You may need to take lovastatin on a long-term basis for the treatment of high cholesterol. You may need to stop using lovastatin for a short time if you have surgery or a medical emergency. Do not stop taking this medicine unless your doctor tells you to.

You will need frequent blood tests to check your liver function.

Lovastatin is only part of a complete program of treatment that also includes diet, exercise, and weight control. Follow your diet, medication, and exercise routines very closely.

Store at room temperature away from moisture, heat, and light.

What happens if I miss a dose?

Take the missed dose as soon as you remember. Skip the missed dose if it is almost time for your next scheduled dose. Do not take extra medicine to make up the missed dose.

What happens if I overdose?

Seek emergency medical attention or call the Poison Help line at 1-800-222-1222.

What should I avoid while taking lovastatin?

Grapefruit and grapefruit juice may interact with lovastatin and lead to unwanted side effects. Avoid the use of grapefruit products while taking lovastatin.

Avoid eating foods that are high in fat or cholesterol. Lovastatin will not be as effective in lowering your cholesterol if you do not follow a cholesterol-lowering diet plan.

Avoid drinking alcohol. It can raise triglyceride levels and may increase your risk of liver damage.

What are the possible side effects of lovastatin?

Get emergency medical help if you have any of these signs of an allergic reaction: hives; difficult breathing; swelling of your face, lips, tongue, or throat.

In rare cases, lovastatin can cause a condition that results in the breakdown of skeletal muscle tissue, leading to kidney failure. Call your doctor right away if you have unexplained muscle pain, tenderness, or weakness especially if you also have fever, unusual tiredness, and dark colored urine.

Also call your doctor at once if you have:

  • signs of a kidney problem --little or no urinating; painful or difficult urination; swelling in your feet or ankles; feeling tired or short of breath; or
  • liver problems --nausea, upper stomach pain, itching, tired feeling, loss of appetite, dark urine, clay-colored stools, jaundice (yellowing of the skin or eyes).

Common side effects may include:

  • constipation, stomach pain;
  • muscle cramps; or
  • headache.

This is not a complete list of side effects and others may occur. Call your doctor for medical advice about side effects. You may report side effects to FDA at 1-800-FDA-1088.
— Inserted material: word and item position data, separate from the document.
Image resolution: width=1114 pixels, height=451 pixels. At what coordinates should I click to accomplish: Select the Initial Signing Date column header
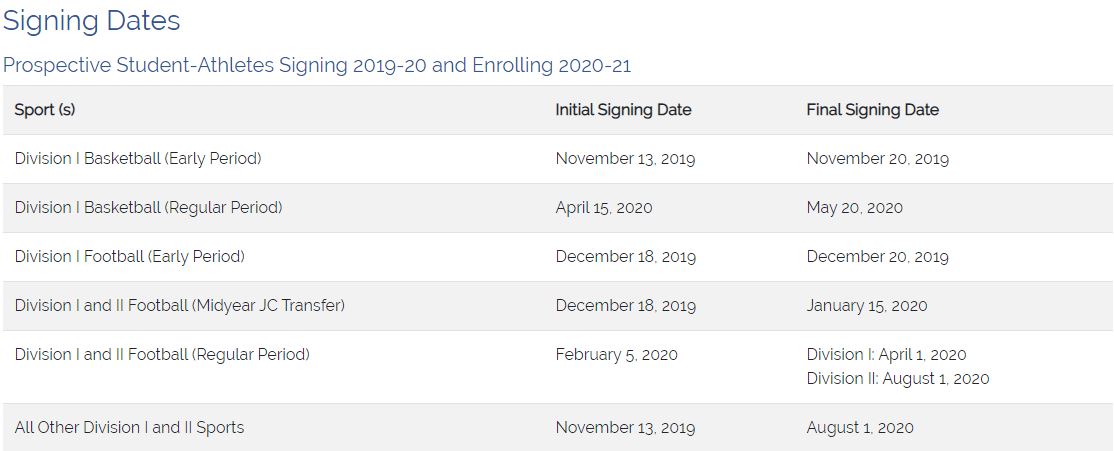click(623, 110)
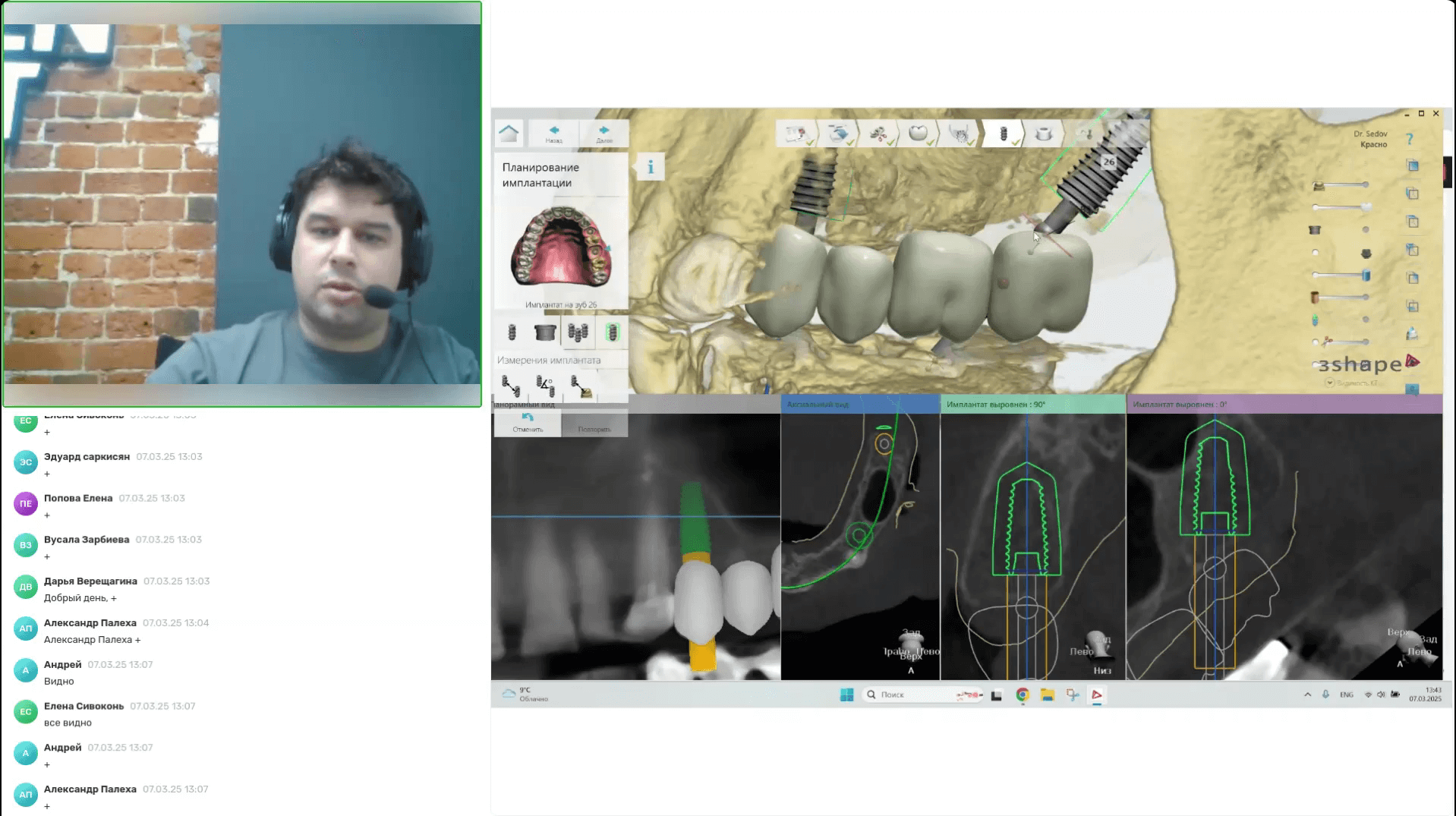The width and height of the screenshot is (1456, 816).
Task: Toggle visibility dot beside the green implant icon
Action: 1366,320
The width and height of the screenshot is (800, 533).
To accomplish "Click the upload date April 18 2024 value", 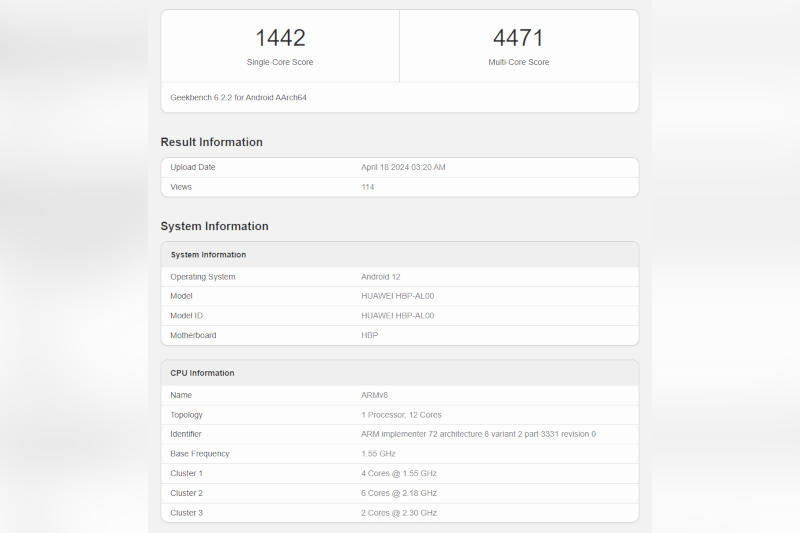I will click(x=403, y=167).
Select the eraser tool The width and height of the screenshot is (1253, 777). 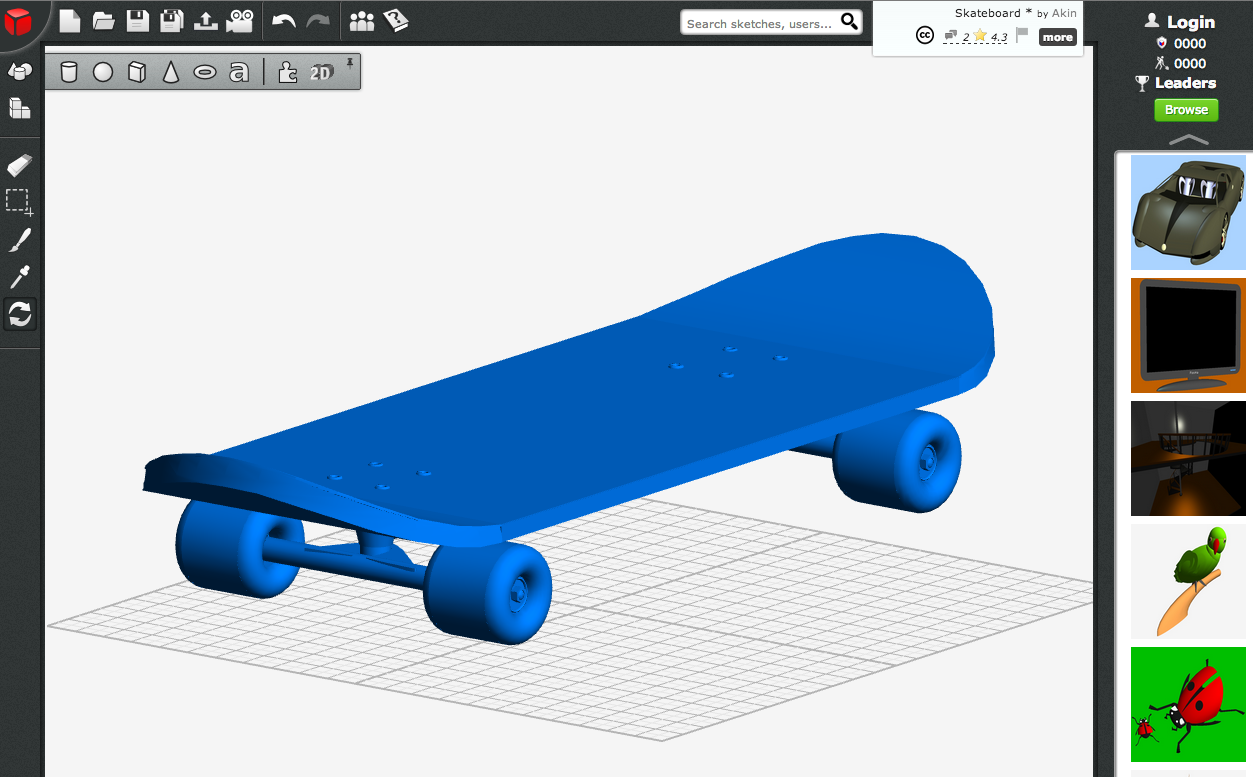[20, 165]
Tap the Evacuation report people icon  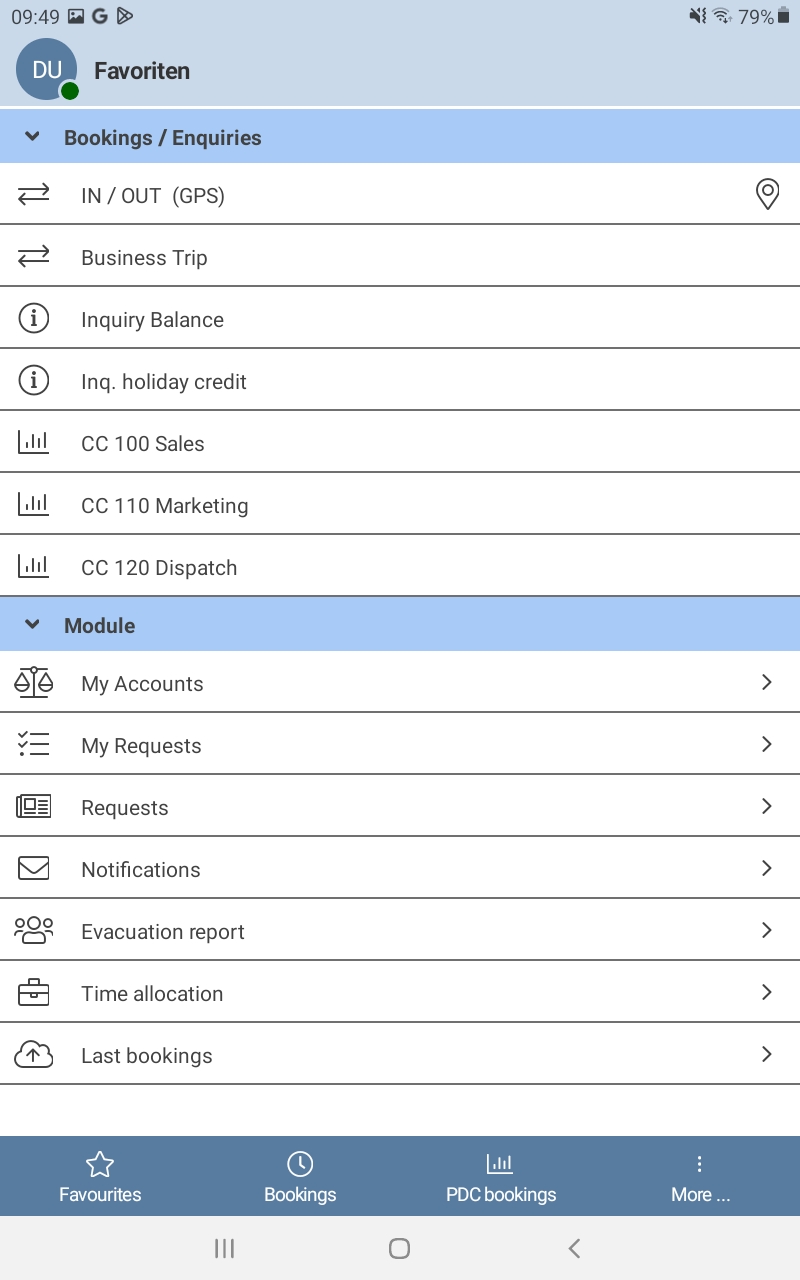click(34, 931)
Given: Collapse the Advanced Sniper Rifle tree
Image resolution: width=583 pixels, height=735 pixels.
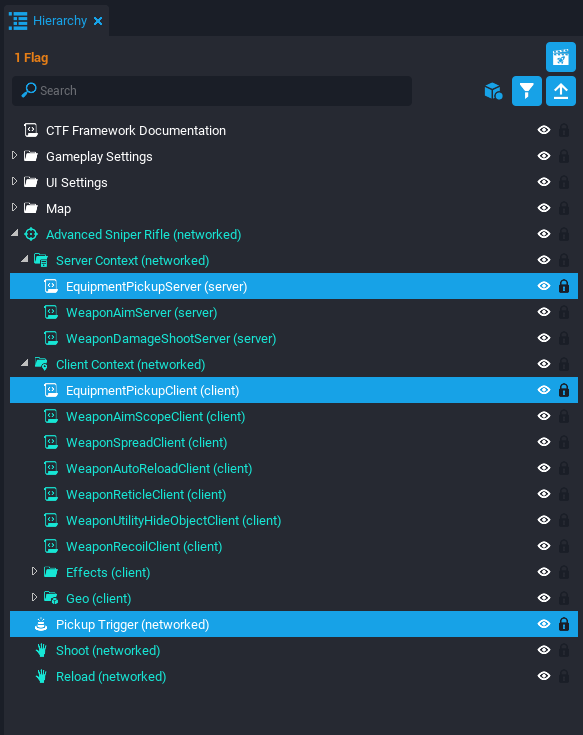Looking at the screenshot, I should pyautogui.click(x=15, y=233).
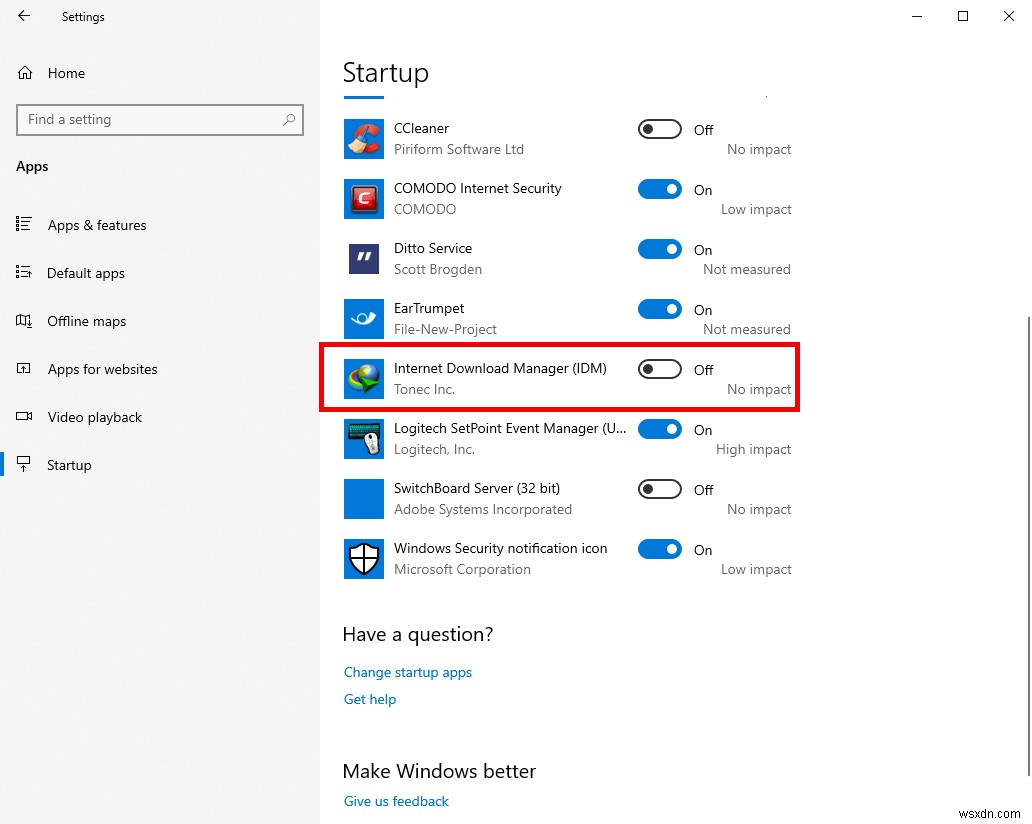The width and height of the screenshot is (1032, 824).
Task: Click the Give us feedback link
Action: coord(396,801)

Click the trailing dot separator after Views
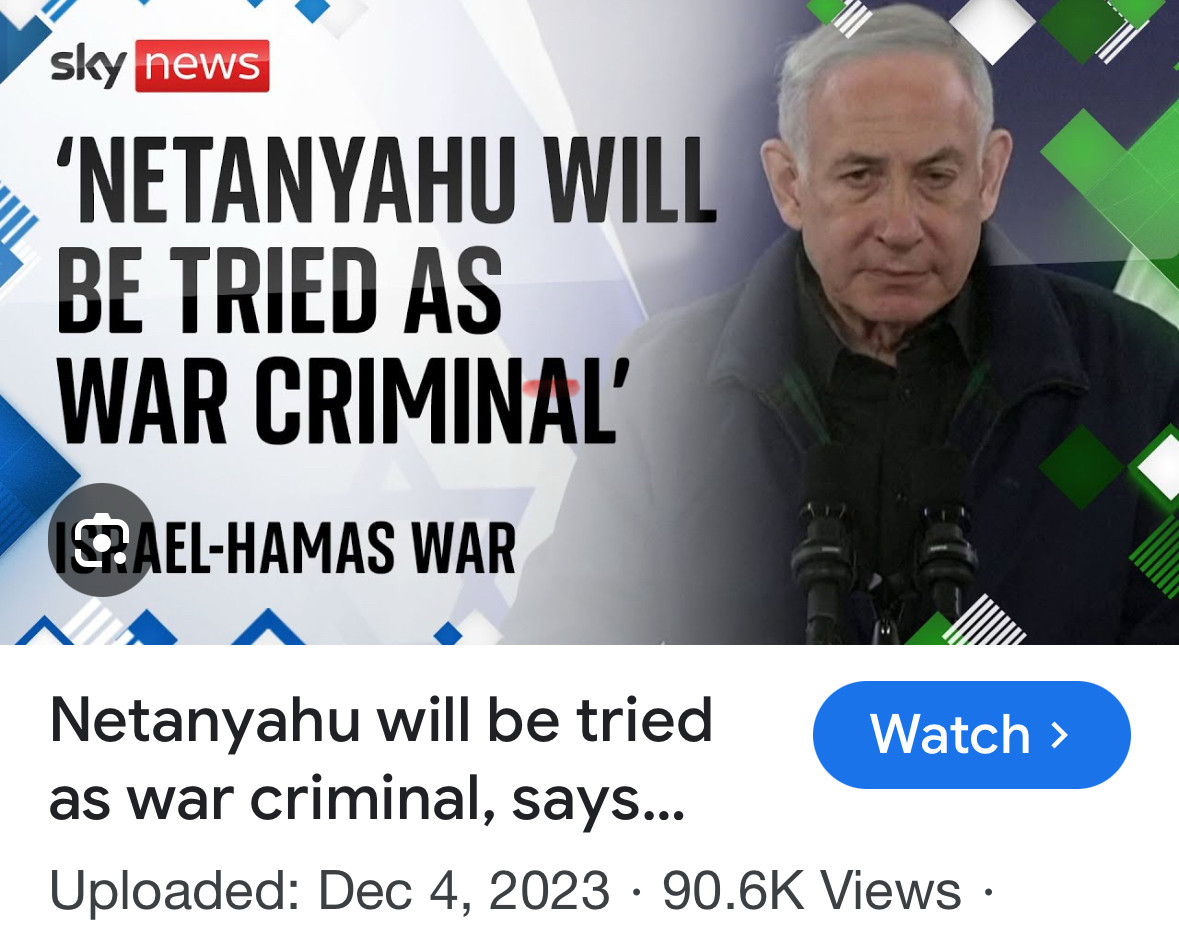[988, 892]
What other drugs will affect lovastatin?

Many drugs can interact with lovastatin. Not all possible interactions are listed here. Tell your doctor about all your medications and any you start or stop using during treatment with lovastatin, especially:

  • delavirdine;
  • fenofibrate; or
  • fluconazole.

This list is not complete and many other drugs can interact with lovastatin. This includes prescription and over-the-counter medicines, vitamins, and herbal products. Give a list of all your medicines to any healthcare provider who treats you.

Where can I get more information?

Your pharmacist can provide more information about lovastatin.


Remember, keep this and all other medicines out of the reach of children, never share your medicines with others, and use this medication only for the indication prescribed.